:: THE TASK ::
The answer must consist only of the lines from the line with "828x460 pixels." to the line with "This screenshot has width=800, height=650.", both included, exactly as they stand below.

[Extracted data entries]
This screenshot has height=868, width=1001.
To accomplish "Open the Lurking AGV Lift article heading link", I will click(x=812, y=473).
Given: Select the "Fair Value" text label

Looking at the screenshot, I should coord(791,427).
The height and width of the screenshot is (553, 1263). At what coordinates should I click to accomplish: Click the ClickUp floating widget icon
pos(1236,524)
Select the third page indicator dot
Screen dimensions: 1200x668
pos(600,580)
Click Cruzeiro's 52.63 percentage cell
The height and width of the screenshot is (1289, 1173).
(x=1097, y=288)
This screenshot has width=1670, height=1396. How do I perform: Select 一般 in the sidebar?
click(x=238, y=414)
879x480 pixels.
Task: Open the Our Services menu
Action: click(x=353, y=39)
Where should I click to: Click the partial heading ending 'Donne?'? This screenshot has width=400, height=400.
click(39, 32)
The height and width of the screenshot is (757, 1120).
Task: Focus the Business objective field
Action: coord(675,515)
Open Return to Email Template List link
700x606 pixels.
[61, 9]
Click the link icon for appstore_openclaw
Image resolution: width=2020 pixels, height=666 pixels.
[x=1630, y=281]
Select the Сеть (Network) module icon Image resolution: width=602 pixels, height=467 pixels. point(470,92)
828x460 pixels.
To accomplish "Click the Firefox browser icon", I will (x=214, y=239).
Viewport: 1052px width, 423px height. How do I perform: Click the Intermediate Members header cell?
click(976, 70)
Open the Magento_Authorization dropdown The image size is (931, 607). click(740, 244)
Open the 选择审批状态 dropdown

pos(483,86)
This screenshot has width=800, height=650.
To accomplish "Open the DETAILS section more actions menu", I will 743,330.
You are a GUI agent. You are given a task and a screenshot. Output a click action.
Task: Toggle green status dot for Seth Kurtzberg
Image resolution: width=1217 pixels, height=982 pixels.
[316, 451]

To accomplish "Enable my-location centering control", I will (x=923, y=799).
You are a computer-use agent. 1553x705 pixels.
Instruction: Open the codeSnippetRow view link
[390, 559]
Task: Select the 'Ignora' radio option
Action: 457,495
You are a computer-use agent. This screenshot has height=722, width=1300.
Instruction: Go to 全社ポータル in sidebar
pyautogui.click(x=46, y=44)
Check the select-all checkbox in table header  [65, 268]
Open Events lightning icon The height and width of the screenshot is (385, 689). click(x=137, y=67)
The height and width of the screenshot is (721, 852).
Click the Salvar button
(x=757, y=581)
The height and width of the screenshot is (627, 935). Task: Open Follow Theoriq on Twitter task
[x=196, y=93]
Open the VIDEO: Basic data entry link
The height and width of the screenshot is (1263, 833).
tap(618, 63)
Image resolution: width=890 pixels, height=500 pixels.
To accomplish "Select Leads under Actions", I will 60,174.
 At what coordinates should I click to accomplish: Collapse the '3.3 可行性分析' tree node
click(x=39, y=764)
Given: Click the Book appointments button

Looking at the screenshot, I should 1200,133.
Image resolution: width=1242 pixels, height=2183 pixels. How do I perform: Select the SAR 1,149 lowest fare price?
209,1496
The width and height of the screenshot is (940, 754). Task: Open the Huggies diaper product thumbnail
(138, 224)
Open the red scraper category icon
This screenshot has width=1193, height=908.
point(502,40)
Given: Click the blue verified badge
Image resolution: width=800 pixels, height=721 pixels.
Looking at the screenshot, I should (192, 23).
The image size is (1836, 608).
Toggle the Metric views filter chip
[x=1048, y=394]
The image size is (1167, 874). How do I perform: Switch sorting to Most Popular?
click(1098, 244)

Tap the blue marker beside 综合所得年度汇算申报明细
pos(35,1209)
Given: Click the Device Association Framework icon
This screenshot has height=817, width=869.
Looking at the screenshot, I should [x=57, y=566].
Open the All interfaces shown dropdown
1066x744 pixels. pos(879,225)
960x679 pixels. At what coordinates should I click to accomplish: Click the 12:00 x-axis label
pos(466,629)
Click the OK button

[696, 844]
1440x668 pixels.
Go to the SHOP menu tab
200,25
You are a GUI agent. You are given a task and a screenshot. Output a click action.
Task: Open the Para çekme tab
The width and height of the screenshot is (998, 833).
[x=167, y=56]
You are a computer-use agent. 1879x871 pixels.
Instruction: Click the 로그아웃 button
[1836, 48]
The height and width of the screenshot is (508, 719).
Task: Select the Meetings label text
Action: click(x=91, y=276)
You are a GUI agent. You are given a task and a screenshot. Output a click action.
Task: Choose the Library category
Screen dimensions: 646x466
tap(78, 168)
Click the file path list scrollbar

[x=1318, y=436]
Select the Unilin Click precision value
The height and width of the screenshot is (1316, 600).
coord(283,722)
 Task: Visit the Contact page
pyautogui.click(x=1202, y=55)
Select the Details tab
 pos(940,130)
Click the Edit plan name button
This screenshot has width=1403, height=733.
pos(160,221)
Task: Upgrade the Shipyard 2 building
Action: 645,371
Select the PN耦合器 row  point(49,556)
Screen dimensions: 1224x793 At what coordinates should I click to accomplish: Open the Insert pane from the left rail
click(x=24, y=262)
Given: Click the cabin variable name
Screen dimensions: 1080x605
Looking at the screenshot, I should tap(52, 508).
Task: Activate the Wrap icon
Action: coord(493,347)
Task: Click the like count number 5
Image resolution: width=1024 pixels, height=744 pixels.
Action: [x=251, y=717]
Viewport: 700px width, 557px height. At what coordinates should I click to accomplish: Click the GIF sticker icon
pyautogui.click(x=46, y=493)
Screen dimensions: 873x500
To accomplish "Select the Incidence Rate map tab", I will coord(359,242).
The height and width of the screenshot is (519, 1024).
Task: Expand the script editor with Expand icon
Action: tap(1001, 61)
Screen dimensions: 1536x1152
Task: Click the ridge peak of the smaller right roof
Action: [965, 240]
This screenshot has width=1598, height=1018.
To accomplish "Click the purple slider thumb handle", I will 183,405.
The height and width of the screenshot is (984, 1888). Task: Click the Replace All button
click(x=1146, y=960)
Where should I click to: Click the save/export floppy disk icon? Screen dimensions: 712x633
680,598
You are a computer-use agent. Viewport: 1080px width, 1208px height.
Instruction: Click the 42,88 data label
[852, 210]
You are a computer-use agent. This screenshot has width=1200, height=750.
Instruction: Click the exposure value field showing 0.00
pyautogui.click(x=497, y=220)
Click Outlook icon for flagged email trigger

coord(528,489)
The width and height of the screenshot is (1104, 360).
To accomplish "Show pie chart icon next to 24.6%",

:: PROBLEM SOLUTION ::
828x460 pixels.
To accomplish "Click the Firefox browser icon", I will (x=214, y=239).
Viewport: 1052px width, 423px height. How do I perform: Click the Intermediate Members header cell?
click(976, 70)
Open the Magento_Authorization dropdown The image size is (931, 607). click(740, 244)
Open the 选择审批状态 dropdown

pos(483,86)
This screenshot has width=800, height=650.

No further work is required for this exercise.